La paura per l'assemblea costituente. “La classe imprenditoriale di Santa Cruz vuole impedire l’instaurazione dell’Assemblea
Costituente che probabilmente ad agosto di quest’anno (2005) a Sucre (la capitale
di fatto delle Bolivia) si riunirà per riscrivere la Costituzione. Quelli
di Santa Cruz hanno una paura folle perché si sente nell’aria che verrà trattato
il tema della terra e del territorio. Hanno paura degli espropri.” spiega il cooperante.
Anche per questo i cruzegni (gli abitanti di Santa Cruz) vogliono l’autonomia, alla spagnola, tipo i paesi
baschi. Si parla da tempo di una decentralizzazione amministrativa che a Santa
Cruz non vogliono per niente. Non vogliono apettare. Di fatto vedendo come si
stanno comportando, con blocchi stradali, occupazioni di edifici pubblici, collusioni
con la polizia, sono chiaramente indipendentisti. Di tutto il resto del paese
non gli importa nulla. Vogliono continuare a fare i loro affari a scapito di tutta
la popolazione”.
Lo scopo. Anche i quotidiani boliviani hanno dei forti dubbi su chi stia manovrando i
fili delle proteste a Santa Cruz, “c’è Goni (l'ex presidente Sanchez de Losada
ndr) dietro tutto questo?” si chiedono. Secondo molti sarebbe lui il manovratore
occulto delle proteste, tanto che i giornali lo danno per scontato. La Corte Suprema
di Sucre si è espressa a grande maggioranza a favore della non incostituzionalità
del cabildo che eventualmente nominerà il prefetto. Una
cosa che ha dell’incredibile, in un paese che si vuole definire democratico.

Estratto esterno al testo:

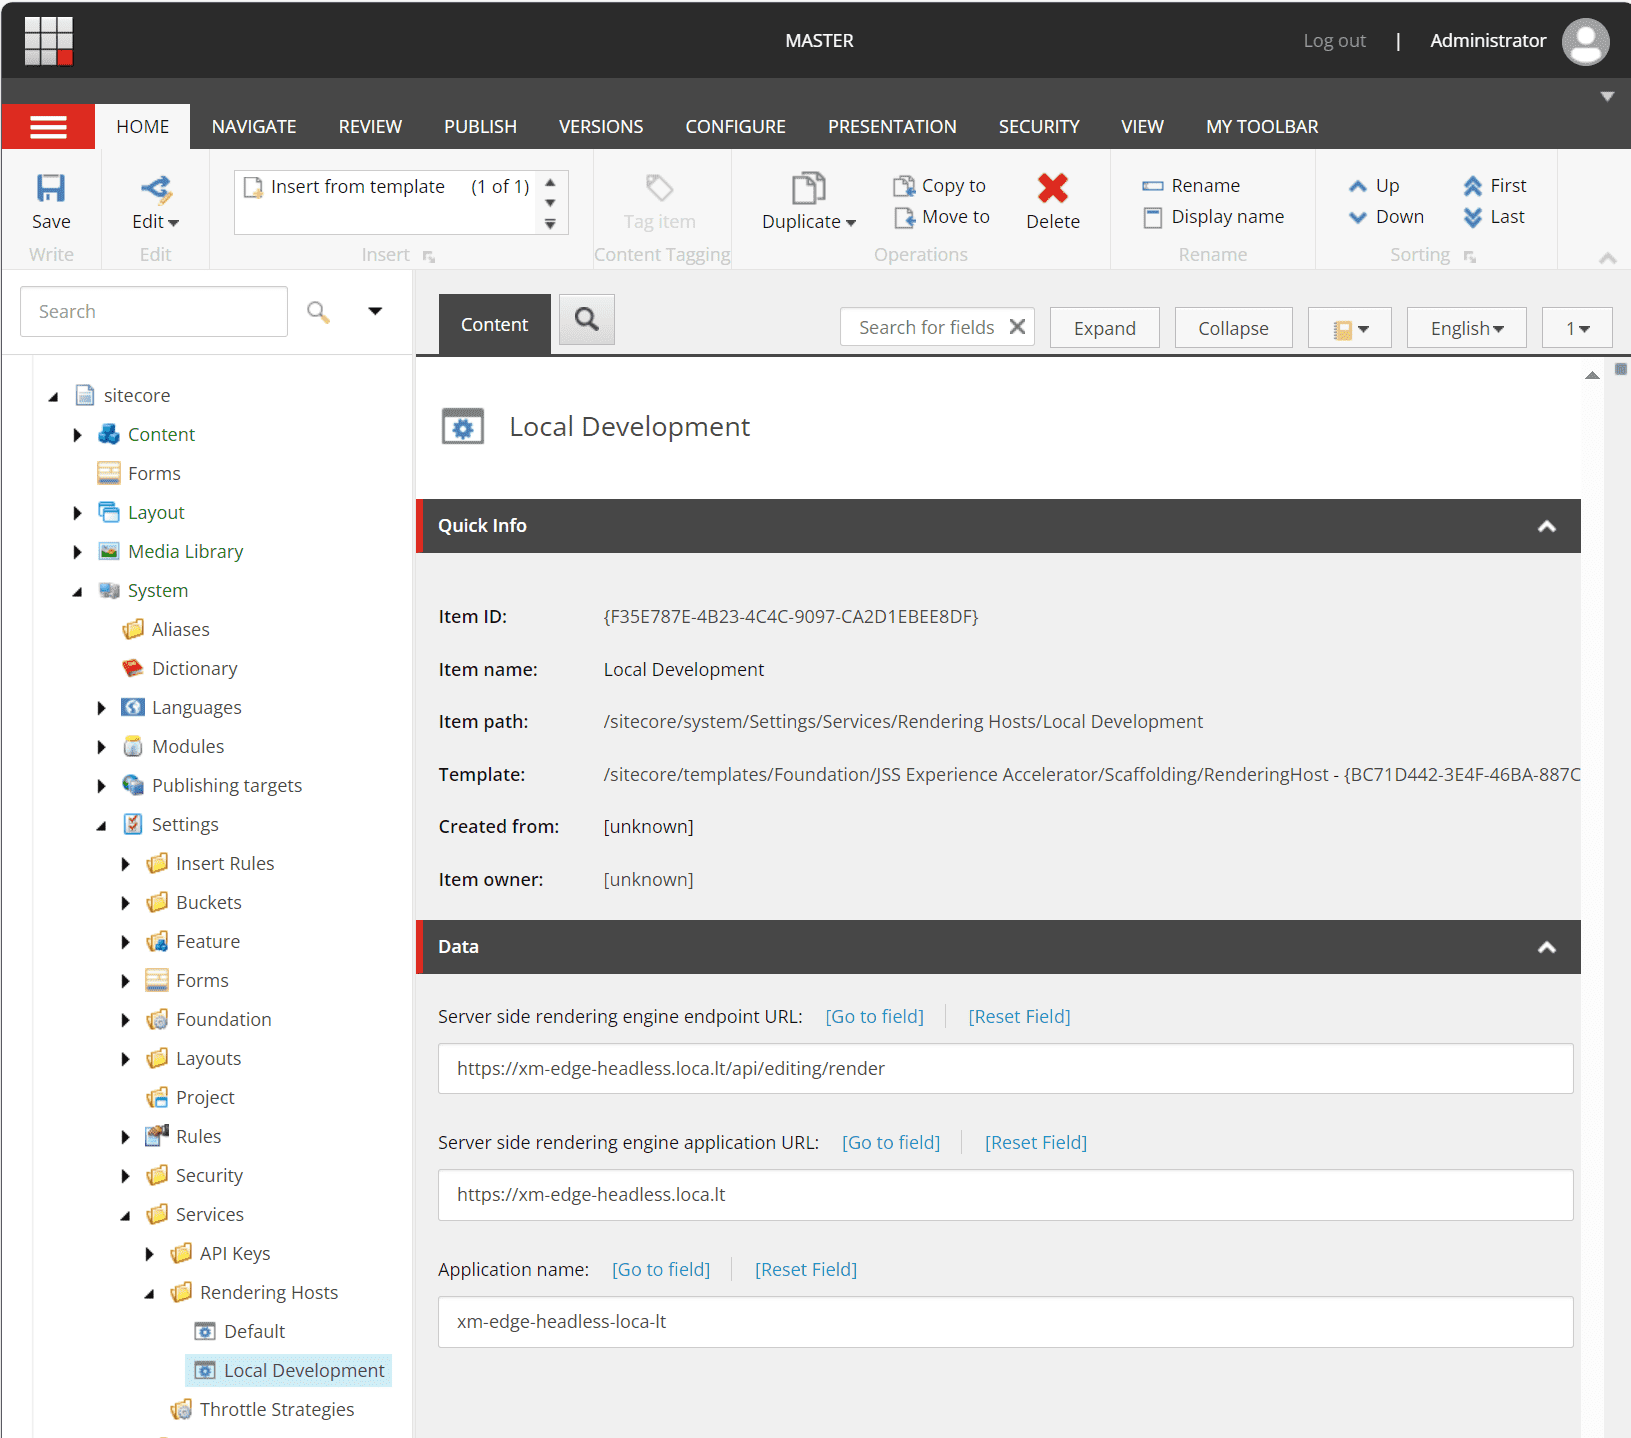The image size is (1631, 1438).
Task: Open the version number dropdown
Action: point(1577,328)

Tutta la corte suprema è formata da uomini politici molto vicini ai partiti che
stanno subendo la politica sociale di Mesa. Sono tutti dalla parte della vecchia
classe dirigente che faceva capo a Gonzalo Sanchez de Losada.

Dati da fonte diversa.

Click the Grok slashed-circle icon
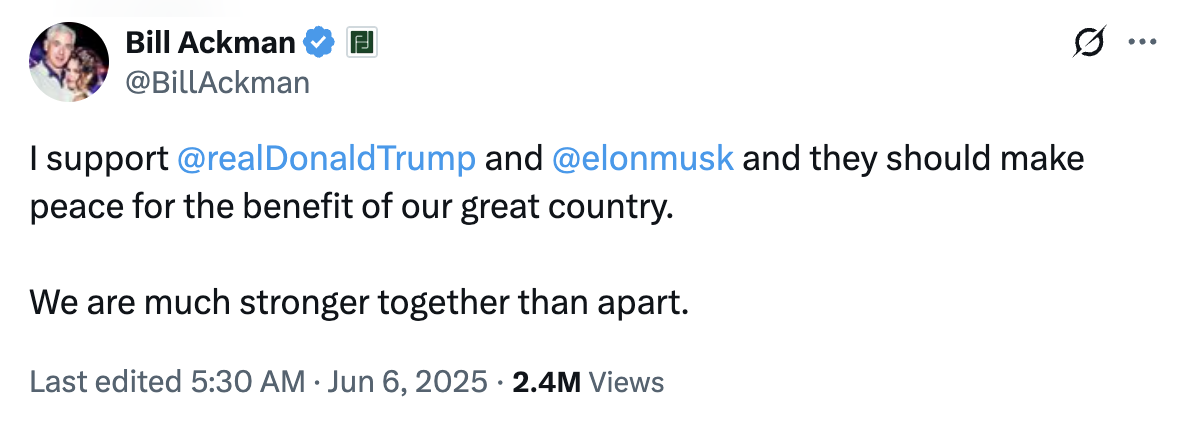Screen dimensions: 1190x434 [x=1089, y=43]
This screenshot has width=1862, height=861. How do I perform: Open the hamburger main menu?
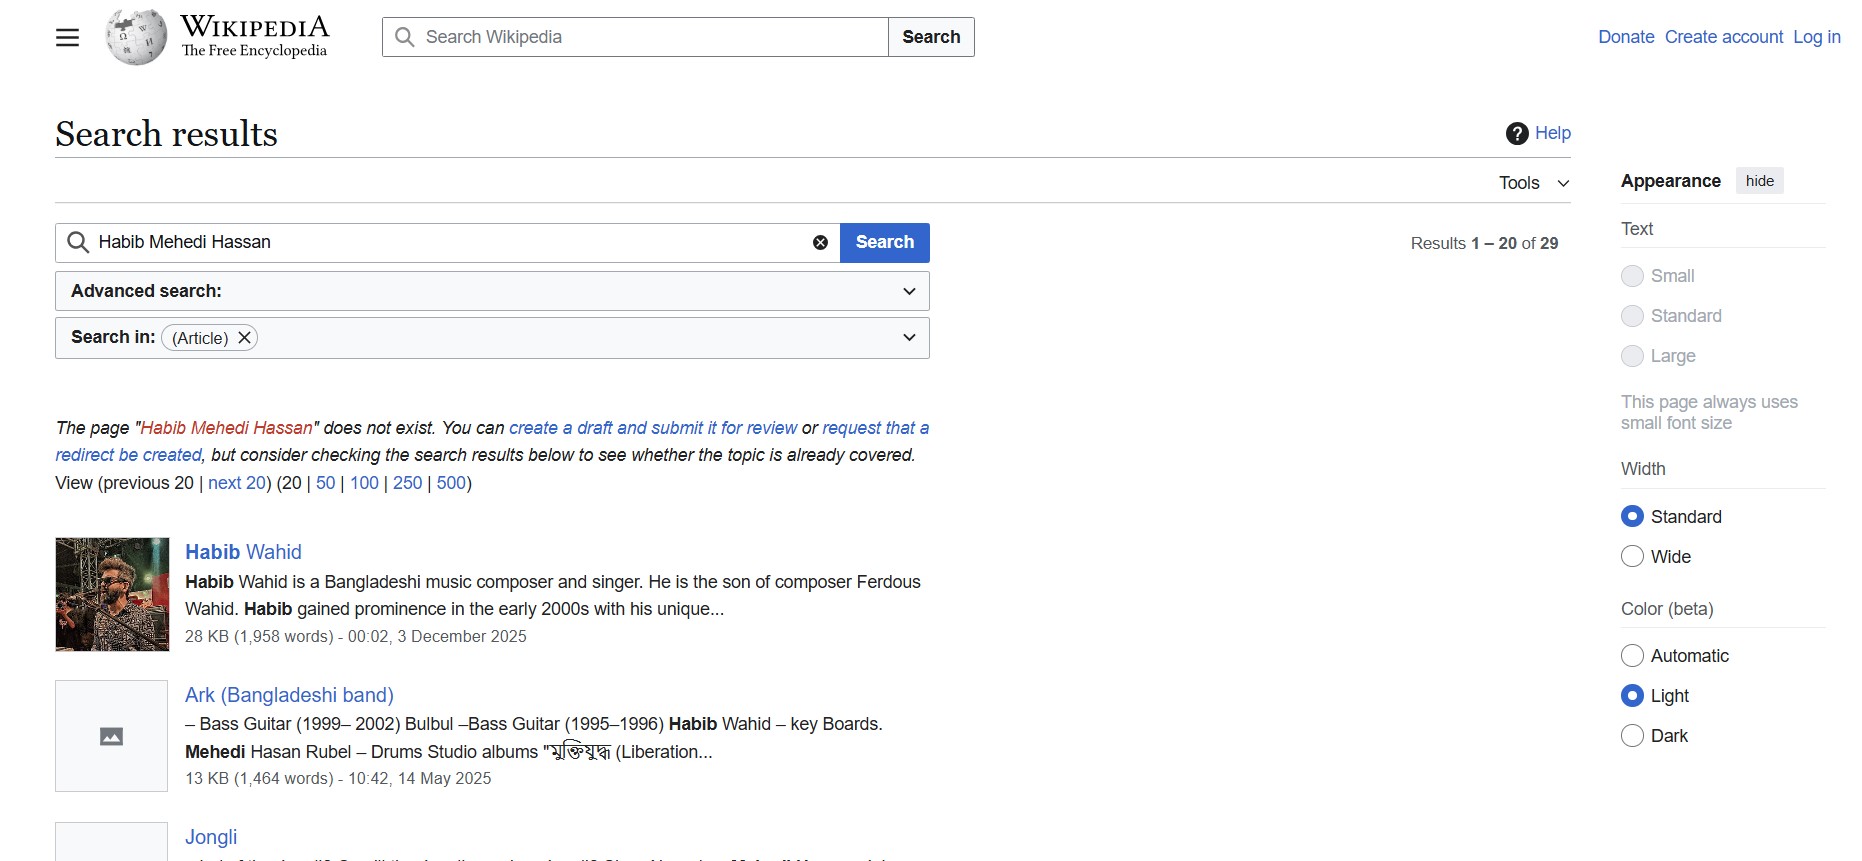click(67, 38)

Ipotesi. La situazione diventa a questo punto delicatissima, esiste un effettivo pericolo
che si smembri il Paese. “Mesa non vuole soffocare le proteste con la forza come
fece il suo predecessore. I grandi imprenditori non vogliono più Mesa. Se lui
dovesse dimettersi diventerebbe presidente l’attuale presidente del Senato Hormando
Vaca Diez, uomo di Santa Cruz vicino agli imprenditori. Se lo eleggono a Santa
Cruz saranno contenti, ma ad esplodere saranno le popolazioni degli altipiani,
come i cocaleros e gli Aymara che non accetteranno mai il ritorno della vecchia politica.
L’ultima parola spetta al vescovo di Cochabamba, Tito Solari, che in una sorta
di prfozia ieri aveva detto: “La Bolivia sembra sempre correre verso il burrone.
Poi si ferma e cammina ai suoi bordi…..”. Oggi infatti è avvenuto proprio questo.